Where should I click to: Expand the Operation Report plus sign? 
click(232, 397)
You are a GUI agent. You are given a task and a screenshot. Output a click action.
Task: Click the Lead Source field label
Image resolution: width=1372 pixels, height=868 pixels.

------------------------------------------------------------------------

**Task brief**
Reproduce all the data precisely, word for word.

**Task answer**
Where should I click to: Expand the Operation Report plus sign? 
click(232, 397)
You are a GUI agent. You are given a task and a screenshot. Output a click action.
Task: Click the Lead Source field label
Image resolution: width=1372 pixels, height=868 pixels.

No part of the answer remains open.